The left side of the brain is primarily responsible for analytical & rational thought, planning, verbal cues, logic and perception while the right side centers around emotional thought, impulsiveness, creativity and imagination, just to name a few.
Emotions are only present in the limbic system to help us survive and put us in a state of well-being. They basically want to communicate two things: attraction and repulsion in all kinds of ways.
We want joy, contact, knowledge and hate fear, complexity, and unkindness.
The basic cell type of the nervous system, what we call the “brain cell”, is the neuron. The hundred billion or so neurons in our brain communicate with each other and form complex circuits.
In addition, there are glial cells that do a lot of work — providing structural support and insulation for neurons, storing energy for them, and helping to repair neuronal damage. Of course, this comparison between neurons and glial cells is completely wrong.
There are about ten glial cells for every neuron, and they come in different subtypes. They have a great influence on how neurons talk to each other and also form glial networks that communicate quite differently from neurons.
Overall it is not a matter of new cells growing, because the number of brain cells is the same in children and adults. It depends on how these cells are connected. At birth, a baby’s neurons are disconnected and unconnected.
In the first two years of life, they start to connect extremely fast when they receive sensory information. Every second, up to two million new synapses, are formed in the brain of an infant. By the age of two, a child has over one hundred billion synapses, twice as many as an adult.
It has now reached a peak and has far more connections than it needs.
As you mature, 50% of your synapses are broken down.

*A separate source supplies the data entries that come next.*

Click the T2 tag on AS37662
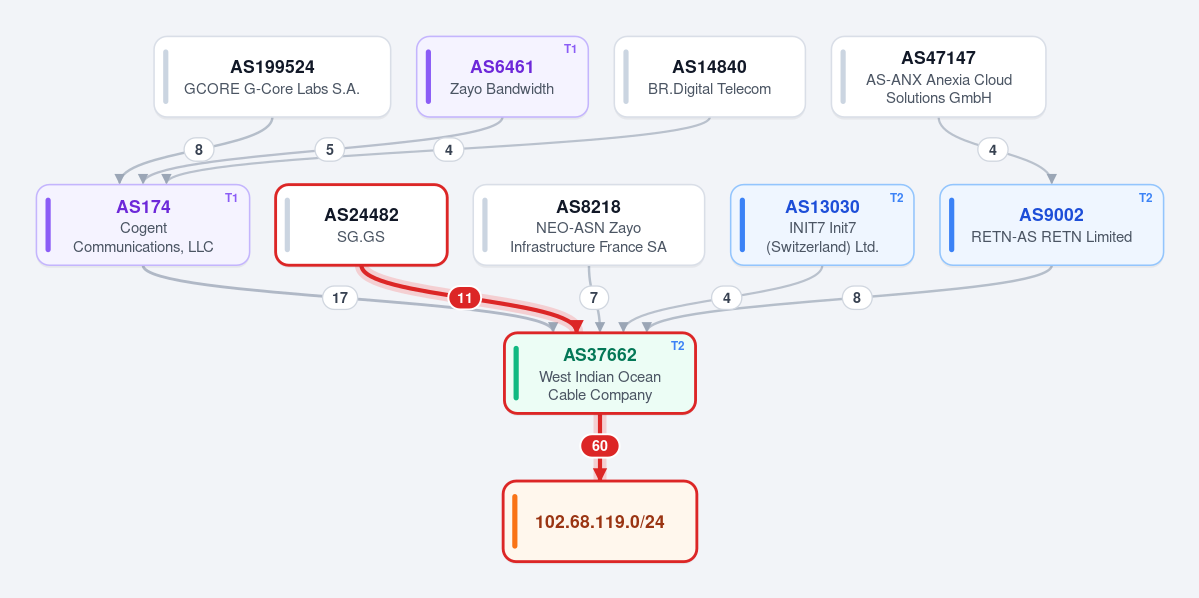This screenshot has width=1199, height=598. click(x=677, y=346)
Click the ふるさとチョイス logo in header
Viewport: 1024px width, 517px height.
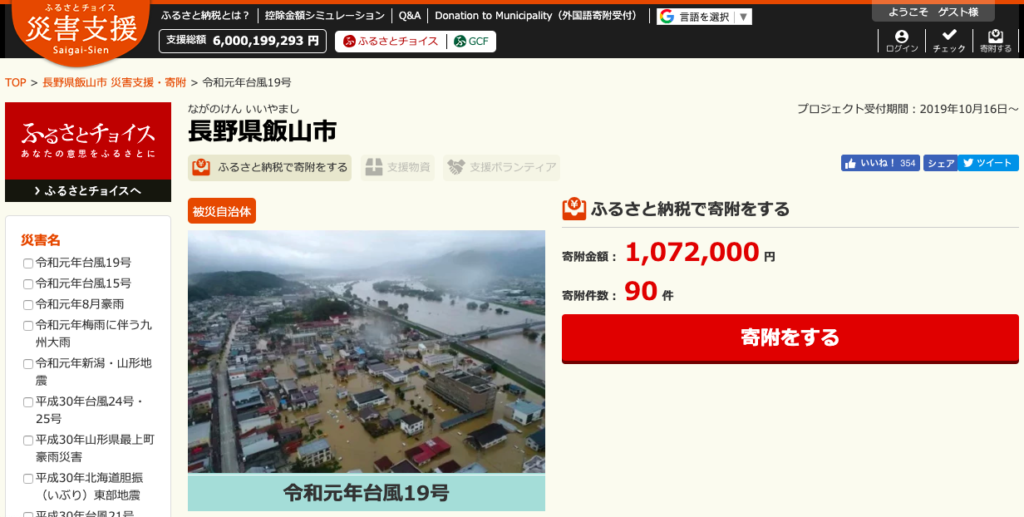(391, 41)
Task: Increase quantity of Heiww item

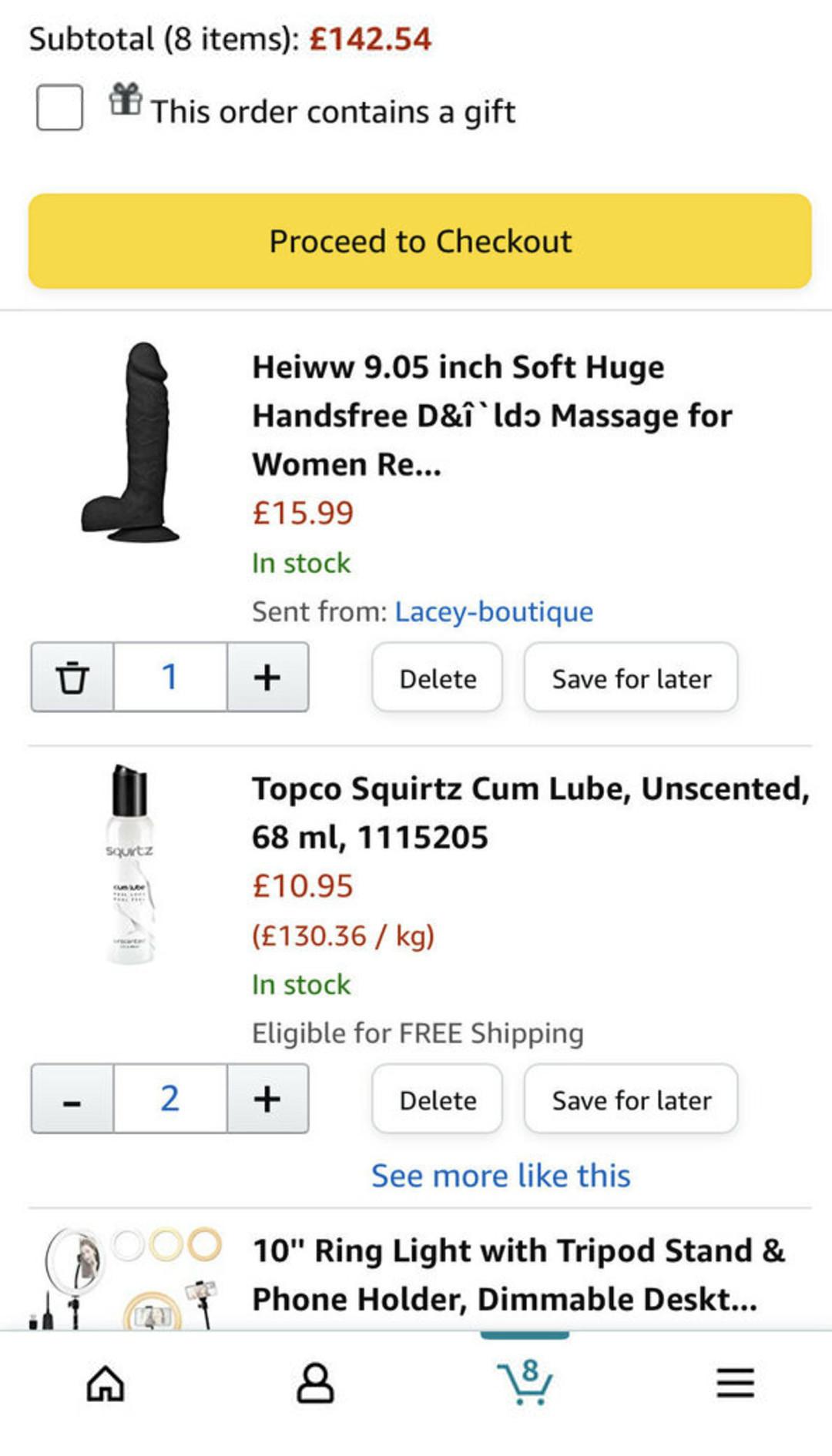Action: coord(267,678)
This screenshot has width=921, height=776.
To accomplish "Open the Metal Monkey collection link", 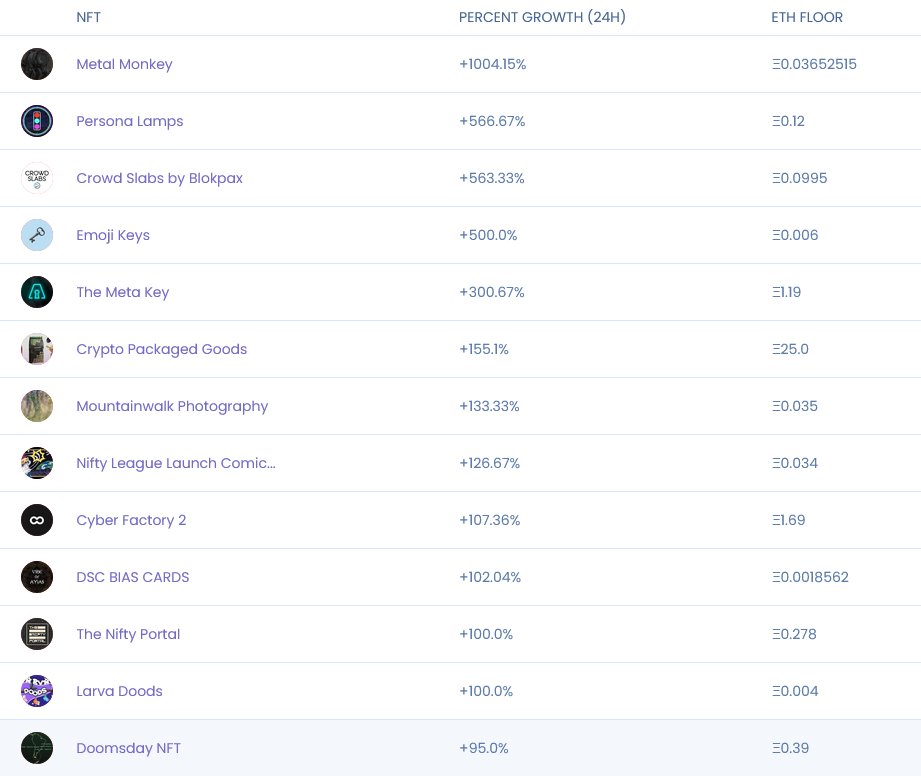I will point(124,63).
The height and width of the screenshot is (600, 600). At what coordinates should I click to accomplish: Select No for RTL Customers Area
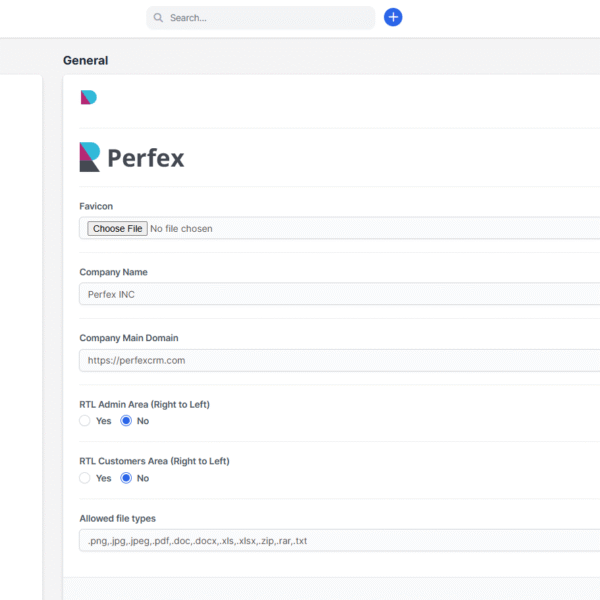point(127,478)
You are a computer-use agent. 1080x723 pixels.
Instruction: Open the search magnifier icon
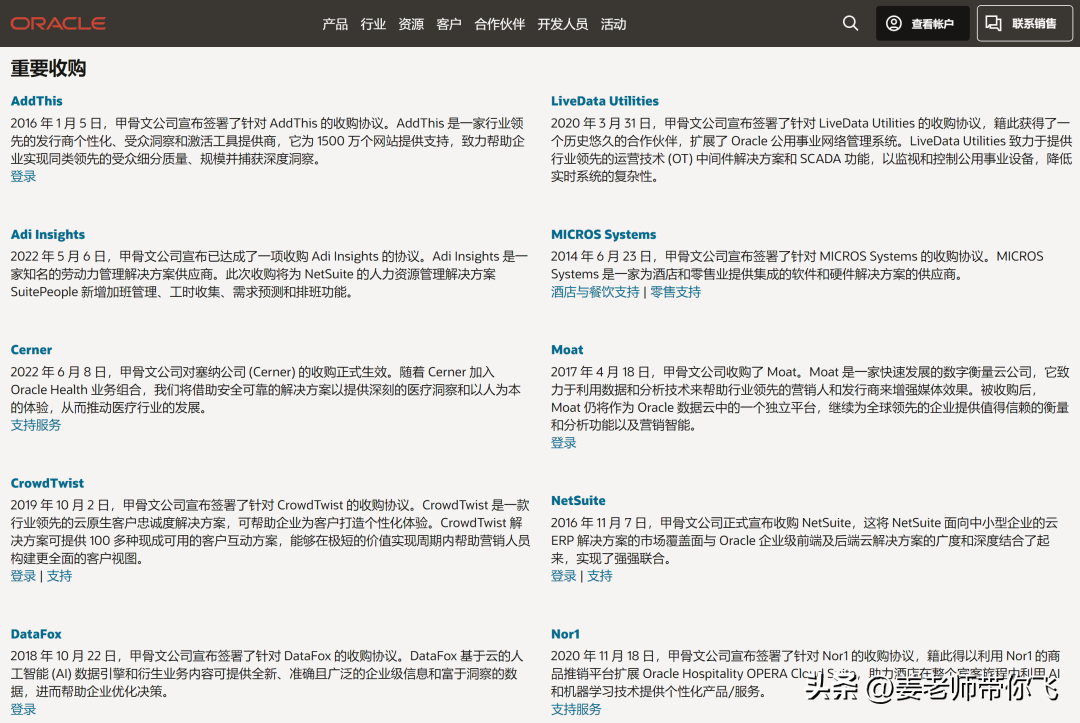click(850, 23)
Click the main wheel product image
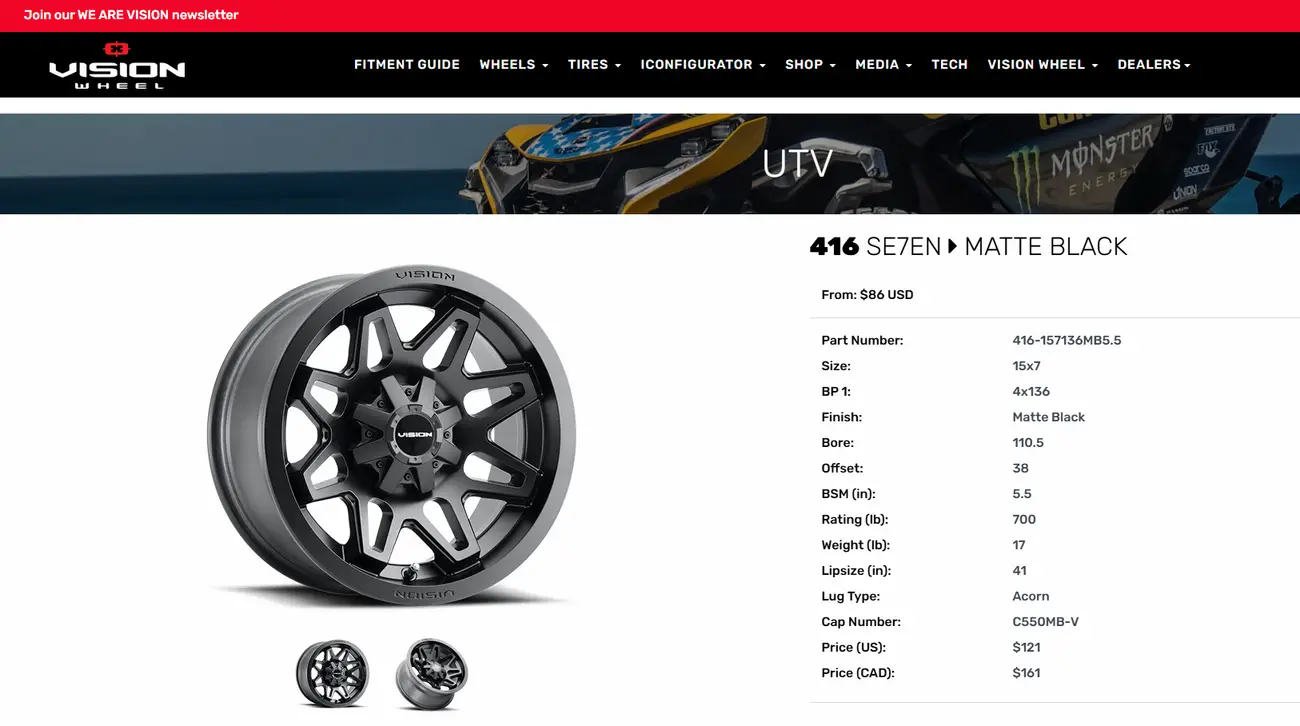The height and width of the screenshot is (726, 1300). coord(393,436)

For the rest of this article, I will be quoting much from “Behave: The Biology of Humans at Our Best and Worst” by Robert Sapolsky. He takes you through a vivid journey, from explaining interesting and crucially important parts of the brain to the triggers and pathways that activate these parts. I can highly recommend it, so my deepest respect and appreciation go to Robert Sapolsky.
The Amygdala
This part of the brain has a dual role with aggression as well as with facets of fear and anxiety. Fear and aggression are necessarily intertwined — not all fear causes aggression, and not all aggression has its roots in fear.
Fear usually increases aggression only in those who are already prone to it; in those subordinates who have no way to safely express their aggression, fear does the opposite.
The dissociation between fear and aggression is evident in violent psychopaths, who are the opposite of fearful — both physiologically and subjectively they are less responsive to pain; their amygdalae are relatively less responsive to typical fear-inducing stimuli and are smaller than normal.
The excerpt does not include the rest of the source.